I asked while setting up next to her. She shook her head and smiled genuinely for the first time in weeks, and I decided not to push it. If it made her feel better, then I would paint with her again just like the old days, so I set up beside her and together we painted. Each her own theme.

Hours later after non-stop painting, we stood, hands placed on our waists, smiling at our pieces. Mine a woman on a horse chasing a light that seemed to drift away and hers looked something like, a spirit leaving a body and the chain tethering one to the other, half broken. I didn’t put much thought into the meaning behind her painting because it was almost as dark as what she used to paint three years ago but now that I think about it, maybe I should have, because the following morning, just as I was leaving for work, I got a call.

                                        “Rosa, she is dead…she …she…”

                                        “Breathe, just breathe and tell me.”

                                         “Doreen is dead. She overdosed on those over the counter medicine she told us were for coughs and on Ibuprofen. Doreen… she killed herself. Took them all with an entire bottle of wine.”

Doreen. Yes, Doreen was her name.

I didn’t hear the rest of what her sister was telling me because, ‘killed herself’ was all that kept ringing in my ears. Now as I stand in the corner of her living room, I let my tears flow as I read what she wrote at the back of the last painting she made when we were together yesterday.


                                                              Thank you for painting with me one last time. You must be angry, mostly at me. I tried to wake up every day, ignore all the hurtful words, smile at the world and even tried to think positively but the weight of darkness kept pulling me down. You said talk to someone? I did and all they told me was to summon my inner adult and stop crying over little things because humans love to talk and all I have to do is ignore. I’m sorry, but I couldn’t keep the voices out of my head. I couldn’t unread those comments. After all the cyber bullying because of my almost non-existent weight, my tastes and preferences and all the lies, twisting the facts of the rape case in my past, accusations of fraud and others I can’t even write down up to now, I tried to smile for the first two weeks two months ago but then, nothing got better. Everything kept going downhill. Our company started losing key clients, one lie after another kept being published as gossip and the audience dished out cruelty at it’s best. My mother won’t talk to me anymore. Daniel left. I can’t shop, go to the salon or anywhere else without some vulgar remark being thrown at me. Not a day passed by without an insult being left in my email or twitter inbox. You know, all I ever wanted was to sing, paint and plan events. It seems that the universe was not pleased by my wants. I’m sorry for pulling down the company. I’m sorry for avoiding you even when you made efforts to be there for me and help me out; I just didn’t want to drag your reputation down with mine. In this era, you never know who is watching. People are more concerned with other people’s lives and are happier when the smell of a scandalous story seems to be in the air, whether it’s true or not. Good bye Rosa, Live happily.

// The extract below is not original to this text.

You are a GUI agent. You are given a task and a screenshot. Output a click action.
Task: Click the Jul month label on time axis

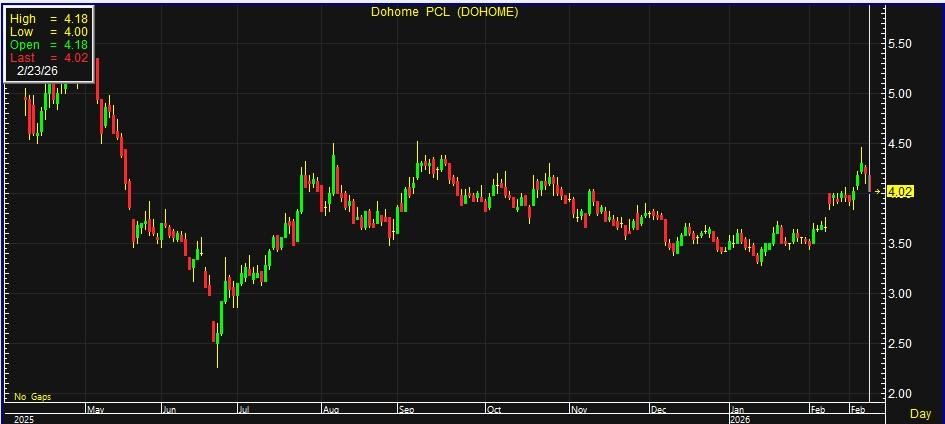click(244, 409)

Oh Doreen. I do not even know what to say, but I am angry. Angry that cyber bullying is being made a norm, and publishing lies has become the potion of some papers who only care about views and followers. I’m also angry that depression got the best of her, but most of all I am sad. Sad that every time I see a painting, all that flashes in my mind is Doreen’s last painting and the smile on her face, as she painted it while seated next to me.